“'Crash' was incredibly personal to me. So was 'In the Valley of Elah.' There were things in 'The Next Three Days' that were questions I was asking myself but couldn't answer, like how far would you go for love? Can you believe in somebody who can't even believe in themselves? But this is highly personal.”
“I don't know how much credit I can take for 'Walker, Texas Ranger,' because I only worked on it for three weeks. I re-wrote the pilot, and then my name was on it forever.”
“I don't think I'm against all wars, but you'd have to have a damn good reason to send your son or daughter to fight, or to go yourself. So often, we are lied to and manipulated by our governments for their own very cynical reasons.”

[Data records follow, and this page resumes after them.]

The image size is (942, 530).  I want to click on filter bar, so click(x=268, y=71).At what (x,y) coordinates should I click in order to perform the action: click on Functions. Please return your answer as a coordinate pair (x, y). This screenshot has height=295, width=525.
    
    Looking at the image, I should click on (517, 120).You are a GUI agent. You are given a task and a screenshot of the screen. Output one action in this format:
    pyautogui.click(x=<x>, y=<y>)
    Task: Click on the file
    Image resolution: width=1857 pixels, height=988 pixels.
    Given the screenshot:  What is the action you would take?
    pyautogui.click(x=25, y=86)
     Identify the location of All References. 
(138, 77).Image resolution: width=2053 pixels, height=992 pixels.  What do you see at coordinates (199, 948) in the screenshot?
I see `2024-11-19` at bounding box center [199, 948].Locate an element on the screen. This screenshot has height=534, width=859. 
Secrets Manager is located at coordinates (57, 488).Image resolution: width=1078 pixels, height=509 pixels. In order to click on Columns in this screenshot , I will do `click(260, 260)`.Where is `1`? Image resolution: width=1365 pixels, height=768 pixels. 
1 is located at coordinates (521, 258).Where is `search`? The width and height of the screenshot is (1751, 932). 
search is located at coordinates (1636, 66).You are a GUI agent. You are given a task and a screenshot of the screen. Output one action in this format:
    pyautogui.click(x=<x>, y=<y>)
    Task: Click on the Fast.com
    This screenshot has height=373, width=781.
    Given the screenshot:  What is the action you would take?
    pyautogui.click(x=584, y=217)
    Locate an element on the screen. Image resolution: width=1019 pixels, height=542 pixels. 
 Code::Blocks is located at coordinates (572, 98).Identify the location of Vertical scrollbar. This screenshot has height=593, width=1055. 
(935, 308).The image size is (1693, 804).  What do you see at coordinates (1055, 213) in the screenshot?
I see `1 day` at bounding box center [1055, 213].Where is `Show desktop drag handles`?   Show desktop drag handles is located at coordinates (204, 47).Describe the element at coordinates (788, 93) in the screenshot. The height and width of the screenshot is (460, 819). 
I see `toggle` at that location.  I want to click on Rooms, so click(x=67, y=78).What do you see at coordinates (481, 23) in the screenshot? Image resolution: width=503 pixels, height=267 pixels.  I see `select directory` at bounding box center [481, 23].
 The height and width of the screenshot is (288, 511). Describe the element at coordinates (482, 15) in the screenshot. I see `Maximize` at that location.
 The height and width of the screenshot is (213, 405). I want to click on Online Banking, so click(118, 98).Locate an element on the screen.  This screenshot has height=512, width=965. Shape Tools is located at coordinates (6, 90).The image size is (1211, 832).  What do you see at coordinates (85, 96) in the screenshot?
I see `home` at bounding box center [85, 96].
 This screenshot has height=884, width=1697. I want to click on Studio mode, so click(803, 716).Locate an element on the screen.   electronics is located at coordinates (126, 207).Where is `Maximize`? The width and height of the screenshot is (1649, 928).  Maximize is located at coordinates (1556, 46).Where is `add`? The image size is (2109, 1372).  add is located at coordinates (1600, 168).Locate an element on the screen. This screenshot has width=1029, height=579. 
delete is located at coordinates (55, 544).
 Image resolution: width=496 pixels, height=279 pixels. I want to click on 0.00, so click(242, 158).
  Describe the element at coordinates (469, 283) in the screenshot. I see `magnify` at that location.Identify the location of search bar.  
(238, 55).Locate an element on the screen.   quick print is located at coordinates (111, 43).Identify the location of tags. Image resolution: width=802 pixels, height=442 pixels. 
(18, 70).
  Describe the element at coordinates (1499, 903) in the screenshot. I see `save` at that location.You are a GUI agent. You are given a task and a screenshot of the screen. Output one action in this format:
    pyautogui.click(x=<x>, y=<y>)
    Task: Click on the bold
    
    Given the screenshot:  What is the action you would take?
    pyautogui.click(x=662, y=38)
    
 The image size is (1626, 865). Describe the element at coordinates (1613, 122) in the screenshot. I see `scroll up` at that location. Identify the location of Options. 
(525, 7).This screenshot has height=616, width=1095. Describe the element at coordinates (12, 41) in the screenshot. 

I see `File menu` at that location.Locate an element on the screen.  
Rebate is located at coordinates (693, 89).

“I just figure if you have a modicum of celebrity, you need to use it, and you need to use it for more things than just promoting yourself or your film or your image or your product.”
“I like taking genres and subverting them. I did that with 'In the Valley of Elah.' I said, 'Okay, this is just a murder mystery. Relax.' And then, two thirds of the way through, I broke every convention of a murder mystery.”
“I loved American filmmakers when I was growing up. I didn't get to film school or anything. I was a very bad student. I just devoured film, but there was a point in my teens when I started to run a little film society.”
“I made a very good living as a bad writer. I wrote a lot of comedies, 'Diff'rent Strokes,' 'Facts of Life,' while all my friends were doing the good shows, like 'Cheers,' but I loved it because I got to be a working writer in Hollywood.”
“I'm a filmmaker, and I was most influenced by Hitchcock's films. How he could plant such deep enriched characters and then make us care both about the antagonist and protagonist was masterful.”
“In 'The Next Three Days,' even though it was a prison breakout movie, I was asking myself, 'What would I do? How far would I go for the woman I loved? How far would I go, and what would I do when the person then told me that they were guilty? Could I still believe in them?' So it was very personal.”
“My kids paid the price for my career. We can say it's for our family, but it almost never is. It's about us. It's just some of us can pretend better than others.”